The bill then argues—correctly, in the opinion of Bonus—that creating a regulated market to capture that lost revenue is in the best interest of the state and its citizens.
Finally, it points out the urgent need for such revenue to deal with the aftermath of the 2023 wildfires that killed nearly 100 people, destroyed over 2,000 buildings and caused $5.5 billion in damage.
Terms of Hawaii’s Online Gambling Proposal
Applicants would have to cover the HGCC’s investigation costs up to $50,000, and the operator receiving the license would have to post a $200,000 bond to guarantee its compliance and revenue payments.
The licensee would then be allowed to offer sports betting and online poker but not casino games.
The financial terms are for a profit split with the state, as well as a tax. The proposal is unusual in that it’s heavily in the state’s favor to start but grows more beneficial to the operator with each passing year.
Under the profit split, the operator would keep only 30% of its gross profits in year one (less tax), paying 70% to the state. However, each successive year, the percentage would shift by 5%.
So, the split would be 65/35 in Year 2, 60/40 in Year 3, and so on. By Year 14, the operator would keep 95%, and the state would collect only 5%, after which the operator would presumably pay only the tax.
All funds received by the state would go to the wildfire relief fund. That urgent need to raise money is presumably the reason for front-loading the state’s share so heavily.
As for the tax rate, it appears not to have been specified in the bill’s first draft. The relevant section is missing numbers:
Tax on gaming. Upon every person engaging or continuing within the State in the business of gaming, as authorized under chapter [], the tax shall be equal to [] per cent of the gross income of the business.
(The “[]” are inserted by Bonus to make clear where there appears to be missing information.)
Will Hawaii be Kentucky All Over Again?
Its unique financial structure aside, Hawaii’s proposal is unusual for two reasons:
- Creating an online gambling market in the absence of retail options and
- Proposing to legalize online poker but not online casino games
In both regards, it resembles the proposals put forth repeatedly by former House Representative Adam Koenig in Kentucky before the state eventually passed a sports betting bill.
That’s a comparison that might not excite Hawaii poker players. Despite Koenig’s personal desire to see poker legalized, that portion of his proposal became a casualty of the more important push to get sports betting through.
It would not be surprising to see the same happen in Hawaii. Poker is a niche product without much potential for revenue in a small state like Hawaii. At the same time, some gambling opponents (incorrectly) see it as more dangerous than sports betting due to its closer association with casino culture.
That said, there is one example of an active online poker market without casinos: Nevada. Technically, both are legal under state law, but the regulator has only authorized online poker sites because some of the state’s retail casino operators fear online competition.
But Nevada shares its poker traffic with Delaware, New Jersey, and Michigan. Sen. Kouchi’s bill doesn’t forbid such interstate compacts, but neither does it expressly direct the HGCC to negotiate one, as recent proposals have in some other states.

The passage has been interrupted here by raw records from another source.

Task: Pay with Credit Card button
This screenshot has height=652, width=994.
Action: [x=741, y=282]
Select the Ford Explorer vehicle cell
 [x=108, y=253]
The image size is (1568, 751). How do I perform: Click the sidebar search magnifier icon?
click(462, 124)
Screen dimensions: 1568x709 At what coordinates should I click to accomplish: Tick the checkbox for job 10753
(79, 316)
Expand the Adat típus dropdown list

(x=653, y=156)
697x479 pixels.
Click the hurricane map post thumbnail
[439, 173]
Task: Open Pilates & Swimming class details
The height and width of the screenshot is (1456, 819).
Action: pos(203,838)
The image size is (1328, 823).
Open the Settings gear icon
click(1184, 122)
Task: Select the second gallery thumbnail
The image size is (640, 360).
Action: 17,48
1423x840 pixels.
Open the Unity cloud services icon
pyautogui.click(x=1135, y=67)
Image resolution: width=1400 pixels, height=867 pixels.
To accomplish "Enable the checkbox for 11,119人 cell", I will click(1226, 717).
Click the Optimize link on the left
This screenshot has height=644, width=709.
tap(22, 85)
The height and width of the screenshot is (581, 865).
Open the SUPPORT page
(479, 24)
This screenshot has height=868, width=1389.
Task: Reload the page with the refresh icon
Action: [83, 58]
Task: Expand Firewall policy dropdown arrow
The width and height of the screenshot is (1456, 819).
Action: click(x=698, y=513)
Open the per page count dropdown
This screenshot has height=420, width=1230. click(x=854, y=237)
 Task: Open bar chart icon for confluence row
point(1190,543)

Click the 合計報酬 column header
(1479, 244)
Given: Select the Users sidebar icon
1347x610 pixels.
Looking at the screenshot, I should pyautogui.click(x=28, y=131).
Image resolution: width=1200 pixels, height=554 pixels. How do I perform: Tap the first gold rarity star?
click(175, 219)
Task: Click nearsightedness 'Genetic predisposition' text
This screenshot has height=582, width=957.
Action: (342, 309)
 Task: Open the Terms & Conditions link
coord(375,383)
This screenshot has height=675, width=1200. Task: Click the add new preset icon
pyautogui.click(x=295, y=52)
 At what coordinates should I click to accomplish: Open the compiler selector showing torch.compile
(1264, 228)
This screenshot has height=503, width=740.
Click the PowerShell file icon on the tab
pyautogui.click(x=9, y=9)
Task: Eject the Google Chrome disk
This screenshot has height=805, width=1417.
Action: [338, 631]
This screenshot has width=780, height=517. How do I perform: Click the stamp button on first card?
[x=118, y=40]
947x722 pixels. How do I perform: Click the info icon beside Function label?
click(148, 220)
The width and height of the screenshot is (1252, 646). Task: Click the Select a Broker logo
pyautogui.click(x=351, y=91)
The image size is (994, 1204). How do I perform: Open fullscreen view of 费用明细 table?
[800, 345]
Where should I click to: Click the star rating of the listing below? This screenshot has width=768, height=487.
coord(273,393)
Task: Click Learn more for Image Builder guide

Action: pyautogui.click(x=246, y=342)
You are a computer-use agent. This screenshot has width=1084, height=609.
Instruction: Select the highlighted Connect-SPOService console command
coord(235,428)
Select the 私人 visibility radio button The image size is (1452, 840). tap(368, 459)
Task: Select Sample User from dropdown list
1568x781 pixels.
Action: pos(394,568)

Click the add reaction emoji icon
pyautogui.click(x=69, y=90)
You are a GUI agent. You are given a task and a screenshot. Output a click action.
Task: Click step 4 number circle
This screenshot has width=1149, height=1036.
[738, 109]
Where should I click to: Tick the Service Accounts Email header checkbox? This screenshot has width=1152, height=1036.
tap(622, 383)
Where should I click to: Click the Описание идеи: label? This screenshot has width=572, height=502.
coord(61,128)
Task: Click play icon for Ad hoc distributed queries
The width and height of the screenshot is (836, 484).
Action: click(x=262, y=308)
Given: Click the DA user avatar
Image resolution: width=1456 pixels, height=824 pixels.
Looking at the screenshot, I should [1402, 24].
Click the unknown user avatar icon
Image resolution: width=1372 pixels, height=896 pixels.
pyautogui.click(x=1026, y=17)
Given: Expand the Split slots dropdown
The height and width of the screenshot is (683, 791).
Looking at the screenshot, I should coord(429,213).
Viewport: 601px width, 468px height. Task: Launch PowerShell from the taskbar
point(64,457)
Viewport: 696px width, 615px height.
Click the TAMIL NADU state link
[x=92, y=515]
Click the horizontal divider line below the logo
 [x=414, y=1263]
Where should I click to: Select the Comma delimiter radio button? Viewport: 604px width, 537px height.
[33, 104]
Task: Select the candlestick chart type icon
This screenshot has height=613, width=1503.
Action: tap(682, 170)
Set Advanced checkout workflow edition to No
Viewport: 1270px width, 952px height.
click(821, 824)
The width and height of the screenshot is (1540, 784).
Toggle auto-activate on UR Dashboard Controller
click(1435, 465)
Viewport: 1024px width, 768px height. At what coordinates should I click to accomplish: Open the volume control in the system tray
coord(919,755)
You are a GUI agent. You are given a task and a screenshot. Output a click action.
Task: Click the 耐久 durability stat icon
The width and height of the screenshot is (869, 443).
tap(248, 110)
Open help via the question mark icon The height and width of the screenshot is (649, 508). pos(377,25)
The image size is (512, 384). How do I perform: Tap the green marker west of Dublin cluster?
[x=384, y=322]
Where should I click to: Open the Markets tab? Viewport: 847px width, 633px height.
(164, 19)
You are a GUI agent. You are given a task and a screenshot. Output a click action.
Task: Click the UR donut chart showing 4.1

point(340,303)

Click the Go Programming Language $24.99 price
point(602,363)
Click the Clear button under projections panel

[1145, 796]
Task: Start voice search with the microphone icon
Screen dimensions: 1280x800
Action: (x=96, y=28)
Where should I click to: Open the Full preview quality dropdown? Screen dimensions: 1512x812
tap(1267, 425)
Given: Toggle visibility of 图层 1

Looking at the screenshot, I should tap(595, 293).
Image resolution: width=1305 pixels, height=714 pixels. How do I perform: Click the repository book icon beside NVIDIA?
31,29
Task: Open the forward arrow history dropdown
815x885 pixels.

Hawaii’s population is comparable to West Virginia’s—1.4 million vs. 1.8 million. West Virginia online poker has been a legal possibility since mid-2020, but no operators were interested in it as an isolated market. That may or may not change since it has followed Michigan’s lead in joining the Multi-State Internet Gaming Agreement.
That would also be a necessary step for Hawaii if it is to have any hope of sustaining traffic to a regulated online poker room.